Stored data
——

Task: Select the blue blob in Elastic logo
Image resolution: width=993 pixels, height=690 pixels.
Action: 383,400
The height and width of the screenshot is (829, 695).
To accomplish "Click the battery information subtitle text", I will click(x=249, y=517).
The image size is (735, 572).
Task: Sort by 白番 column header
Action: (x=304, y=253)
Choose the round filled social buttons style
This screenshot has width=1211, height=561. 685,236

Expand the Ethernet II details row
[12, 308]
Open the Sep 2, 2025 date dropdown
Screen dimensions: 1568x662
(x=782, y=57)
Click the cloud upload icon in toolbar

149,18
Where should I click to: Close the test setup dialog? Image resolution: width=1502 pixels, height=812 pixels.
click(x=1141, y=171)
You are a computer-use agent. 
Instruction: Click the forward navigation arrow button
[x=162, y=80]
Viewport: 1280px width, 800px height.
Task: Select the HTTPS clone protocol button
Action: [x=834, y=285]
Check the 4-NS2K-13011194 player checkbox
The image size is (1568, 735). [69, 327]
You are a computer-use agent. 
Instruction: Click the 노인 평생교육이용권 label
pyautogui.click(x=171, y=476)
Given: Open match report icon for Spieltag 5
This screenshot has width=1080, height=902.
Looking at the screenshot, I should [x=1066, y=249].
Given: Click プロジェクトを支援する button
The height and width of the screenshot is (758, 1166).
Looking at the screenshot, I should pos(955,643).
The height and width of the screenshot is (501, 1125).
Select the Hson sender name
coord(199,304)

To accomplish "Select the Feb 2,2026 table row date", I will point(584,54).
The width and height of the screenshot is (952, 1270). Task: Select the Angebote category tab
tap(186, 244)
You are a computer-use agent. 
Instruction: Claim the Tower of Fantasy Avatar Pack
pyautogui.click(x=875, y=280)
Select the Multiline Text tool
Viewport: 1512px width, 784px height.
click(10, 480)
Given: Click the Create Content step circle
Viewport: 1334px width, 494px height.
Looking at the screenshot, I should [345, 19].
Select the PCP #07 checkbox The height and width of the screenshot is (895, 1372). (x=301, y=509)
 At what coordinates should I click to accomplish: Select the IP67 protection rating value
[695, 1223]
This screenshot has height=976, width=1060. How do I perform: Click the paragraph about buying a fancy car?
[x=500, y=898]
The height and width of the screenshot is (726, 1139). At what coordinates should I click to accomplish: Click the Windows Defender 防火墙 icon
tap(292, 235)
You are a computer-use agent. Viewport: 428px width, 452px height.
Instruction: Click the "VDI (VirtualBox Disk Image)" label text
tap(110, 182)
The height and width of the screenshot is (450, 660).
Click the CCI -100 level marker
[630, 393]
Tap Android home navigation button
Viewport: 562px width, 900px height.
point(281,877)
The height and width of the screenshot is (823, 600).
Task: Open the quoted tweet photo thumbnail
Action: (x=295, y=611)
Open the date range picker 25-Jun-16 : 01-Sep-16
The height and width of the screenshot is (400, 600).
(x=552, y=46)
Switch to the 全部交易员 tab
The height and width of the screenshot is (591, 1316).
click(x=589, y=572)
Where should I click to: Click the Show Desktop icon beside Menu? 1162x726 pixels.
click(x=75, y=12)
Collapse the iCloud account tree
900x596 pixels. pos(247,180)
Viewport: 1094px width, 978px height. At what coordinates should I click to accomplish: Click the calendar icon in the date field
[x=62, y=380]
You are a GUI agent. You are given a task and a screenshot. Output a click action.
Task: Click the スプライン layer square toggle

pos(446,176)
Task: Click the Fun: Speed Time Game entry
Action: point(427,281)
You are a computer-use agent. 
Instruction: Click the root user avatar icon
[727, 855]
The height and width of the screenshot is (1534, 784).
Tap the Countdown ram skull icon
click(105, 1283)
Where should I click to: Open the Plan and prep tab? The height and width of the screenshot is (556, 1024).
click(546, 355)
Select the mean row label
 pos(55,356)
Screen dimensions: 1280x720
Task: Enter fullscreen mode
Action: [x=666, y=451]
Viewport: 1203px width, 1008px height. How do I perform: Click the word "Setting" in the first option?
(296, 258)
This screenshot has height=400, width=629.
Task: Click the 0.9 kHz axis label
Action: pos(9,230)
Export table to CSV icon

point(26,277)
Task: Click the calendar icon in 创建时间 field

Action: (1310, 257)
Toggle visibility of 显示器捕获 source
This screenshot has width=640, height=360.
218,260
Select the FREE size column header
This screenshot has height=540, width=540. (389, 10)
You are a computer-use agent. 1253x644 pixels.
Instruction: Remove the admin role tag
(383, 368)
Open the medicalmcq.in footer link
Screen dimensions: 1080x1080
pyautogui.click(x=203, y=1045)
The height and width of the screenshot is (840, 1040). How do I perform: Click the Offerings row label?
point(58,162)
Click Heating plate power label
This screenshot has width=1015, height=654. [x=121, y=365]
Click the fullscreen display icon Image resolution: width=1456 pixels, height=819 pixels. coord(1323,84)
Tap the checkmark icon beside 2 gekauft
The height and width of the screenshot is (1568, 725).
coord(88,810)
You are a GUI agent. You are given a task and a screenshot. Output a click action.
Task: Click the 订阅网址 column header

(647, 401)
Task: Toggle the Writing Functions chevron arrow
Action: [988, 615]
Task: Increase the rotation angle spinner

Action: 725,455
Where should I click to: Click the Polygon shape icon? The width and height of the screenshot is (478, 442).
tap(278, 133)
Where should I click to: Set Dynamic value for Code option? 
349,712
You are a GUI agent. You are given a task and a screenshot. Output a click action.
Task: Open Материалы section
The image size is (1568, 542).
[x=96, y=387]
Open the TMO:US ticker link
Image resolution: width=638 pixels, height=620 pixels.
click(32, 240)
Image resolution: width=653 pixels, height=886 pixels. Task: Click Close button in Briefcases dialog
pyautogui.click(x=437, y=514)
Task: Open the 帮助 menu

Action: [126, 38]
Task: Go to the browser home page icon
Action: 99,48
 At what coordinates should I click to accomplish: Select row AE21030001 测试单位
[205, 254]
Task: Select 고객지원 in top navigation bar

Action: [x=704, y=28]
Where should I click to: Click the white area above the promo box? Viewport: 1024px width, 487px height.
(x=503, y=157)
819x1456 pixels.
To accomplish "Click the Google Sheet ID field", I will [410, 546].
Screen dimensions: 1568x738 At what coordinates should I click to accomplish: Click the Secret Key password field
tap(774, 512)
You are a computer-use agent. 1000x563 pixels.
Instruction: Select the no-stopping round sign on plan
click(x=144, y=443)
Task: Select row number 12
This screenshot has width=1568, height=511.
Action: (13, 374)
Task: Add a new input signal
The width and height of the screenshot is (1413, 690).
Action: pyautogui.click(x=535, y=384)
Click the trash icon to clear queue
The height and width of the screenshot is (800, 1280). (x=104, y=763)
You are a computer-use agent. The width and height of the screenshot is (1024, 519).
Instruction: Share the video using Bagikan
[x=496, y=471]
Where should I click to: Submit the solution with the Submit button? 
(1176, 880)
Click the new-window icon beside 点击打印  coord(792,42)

——

What to do:
Above are the records; copy all of them exactly.

Solution to this task:
Task: Select the blue blob in Elastic logo
Image resolution: width=993 pixels, height=690 pixels.
Action: 383,400
The height and width of the screenshot is (829, 695).
To accomplish "Click the battery information subtitle text", I will click(x=249, y=517).
The image size is (735, 572).
Task: Sort by 白番 column header
Action: (x=304, y=253)
Choose the round filled social buttons style
This screenshot has width=1211, height=561. 685,236

Expand the Ethernet II details row
[12, 308]
Open the Sep 2, 2025 date dropdown
Screen dimensions: 1568x662
(x=782, y=57)
Click the cloud upload icon in toolbar

149,18
Where should I click to: Close the test setup dialog? Image resolution: width=1502 pixels, height=812 pixels.
click(x=1141, y=171)
You are a computer-use agent. 
Instruction: Click the forward navigation arrow button
[x=162, y=80]
Viewport: 1280px width, 800px height.
Task: Select the HTTPS clone protocol button
Action: [x=834, y=285]
Check the 4-NS2K-13011194 player checkbox
The image size is (1568, 735). [69, 327]
You are a computer-use agent. 
Instruction: Click the 노인 평생교육이용권 label
pyautogui.click(x=171, y=476)
Given: Open match report icon for Spieltag 5
This screenshot has width=1080, height=902.
Looking at the screenshot, I should [x=1066, y=249].
Given: Click プロジェクトを支援する button
The height and width of the screenshot is (758, 1166).
Looking at the screenshot, I should pos(955,643).
The height and width of the screenshot is (501, 1125).
Select the Hson sender name
coord(199,304)

To accomplish "Select the Feb 2,2026 table row date", I will point(584,54).
The width and height of the screenshot is (952, 1270). Task: Select the Angebote category tab
tap(186, 244)
You are a computer-use agent. 
Instruction: Claim the Tower of Fantasy Avatar Pack
pyautogui.click(x=875, y=280)
Select the Multiline Text tool
Viewport: 1512px width, 784px height.
click(10, 480)
Given: Click the Create Content step circle
Viewport: 1334px width, 494px height.
Looking at the screenshot, I should [345, 19].
Select the PCP #07 checkbox The height and width of the screenshot is (895, 1372). (x=301, y=509)
 At what coordinates should I click to accomplish: Select the IP67 protection rating value
[695, 1223]
This screenshot has height=976, width=1060. How do I perform: Click the paragraph about buying a fancy car?
[x=500, y=898]
The height and width of the screenshot is (726, 1139). At what coordinates should I click to accomplish: Click the Windows Defender 防火墙 icon
tap(292, 235)
You are a computer-use agent. Viewport: 428px width, 452px height.
Instruction: Click the "VDI (VirtualBox Disk Image)" label text
tap(110, 182)
The height and width of the screenshot is (450, 660).
Click the CCI -100 level marker
[630, 393]
Tap Android home navigation button
Viewport: 562px width, 900px height.
point(281,877)
The height and width of the screenshot is (823, 600).
Task: Open the quoted tweet photo thumbnail
Action: (x=295, y=611)
Open the date range picker 25-Jun-16 : 01-Sep-16
The height and width of the screenshot is (400, 600).
(x=552, y=46)
Switch to the 全部交易员 tab
The height and width of the screenshot is (591, 1316).
click(x=589, y=572)
Where should I click to: Click the Show Desktop icon beside Menu? 1162x726 pixels.
click(x=75, y=12)
Collapse the iCloud account tree
900x596 pixels. pos(247,180)
Viewport: 1094px width, 978px height. At what coordinates should I click to accomplish: Click the calendar icon in the date field
[x=62, y=380]
You are a GUI agent. You are given a task and a screenshot. Output a click action.
Task: Click the スプライン layer square toggle

pos(446,176)
Task: Click the Fun: Speed Time Game entry
Action: point(427,281)
You are a computer-use agent. 
Instruction: Click the root user avatar icon
[727, 855]
The height and width of the screenshot is (1534, 784).
Tap the Countdown ram skull icon
click(105, 1283)
Where should I click to: Open the Plan and prep tab? The height and width of the screenshot is (556, 1024).
click(546, 355)
Select the mean row label
 pos(55,356)
Screen dimensions: 1280x720
Task: Enter fullscreen mode
Action: [x=666, y=451]
Viewport: 1203px width, 1008px height. How do I perform: Click the word "Setting" in the first option?
(296, 258)
This screenshot has height=400, width=629.
Task: Click the 0.9 kHz axis label
Action: pos(9,230)
Export table to CSV icon

point(26,277)
Task: Click the calendar icon in 创建时间 field

Action: (1310, 257)
Toggle visibility of 显示器捕获 source
This screenshot has width=640, height=360.
218,260
Select the FREE size column header
This screenshot has height=540, width=540. (389, 10)
You are a computer-use agent. 1253x644 pixels.
Instruction: Remove the admin role tag
(383, 368)
Open the medicalmcq.in footer link
Screen dimensions: 1080x1080
pyautogui.click(x=203, y=1045)
The height and width of the screenshot is (840, 1040). How do I perform: Click the Offerings row label?
point(58,162)
Click Heating plate power label
This screenshot has width=1015, height=654. [x=121, y=365]
Click the fullscreen display icon Image resolution: width=1456 pixels, height=819 pixels. coord(1323,84)
Tap the checkmark icon beside 2 gekauft
The height and width of the screenshot is (1568, 725).
coord(88,810)
You are a GUI agent. You are given a task and a screenshot. Output a click action.
Task: Click the 订阅网址 column header

(647, 401)
Task: Toggle the Writing Functions chevron arrow
Action: [988, 615]
Task: Increase the rotation angle spinner

Action: 725,455
Where should I click to: Click the Polygon shape icon? The width and height of the screenshot is (478, 442).
tap(278, 133)
Where should I click to: Set Dynamic value for Code option? 
349,712
You are a GUI agent. You are given a task and a screenshot. Output a click action.
Task: Open Материалы section
The image size is (1568, 542).
[x=96, y=387]
Open the TMO:US ticker link
Image resolution: width=638 pixels, height=620 pixels.
click(32, 240)
Image resolution: width=653 pixels, height=886 pixels. Task: Click Close button in Briefcases dialog
pyautogui.click(x=437, y=514)
Task: Open the 帮助 menu

Action: [126, 38]
Task: Go to the browser home page icon
Action: 99,48
 At what coordinates should I click to accomplish: Select row AE21030001 测试单位
[205, 254]
Task: Select 고객지원 in top navigation bar

Action: [x=704, y=28]
Where should I click to: Click the white area above the promo box? Viewport: 1024px width, 487px height.
(x=503, y=157)
819x1456 pixels.
To accomplish "Click the Google Sheet ID field", I will [410, 546].
Screen dimensions: 1568x738 At what coordinates should I click to accomplish: Click the Secret Key password field
tap(774, 512)
You are a computer-use agent. 1000x563 pixels.
Instruction: Select the no-stopping round sign on plan
click(x=144, y=443)
Task: Select row number 12
This screenshot has width=1568, height=511.
Action: (13, 374)
Task: Add a new input signal
The width and height of the screenshot is (1413, 690).
Action: pyautogui.click(x=535, y=384)
Click the trash icon to clear queue
The height and width of the screenshot is (800, 1280). (x=104, y=763)
You are a computer-use agent. The width and height of the screenshot is (1024, 519).
Instruction: Share the video using Bagikan
[x=496, y=471]
Where should I click to: Submit the solution with the Submit button? 
(1176, 880)
Click the new-window icon beside 点击打印  coord(792,42)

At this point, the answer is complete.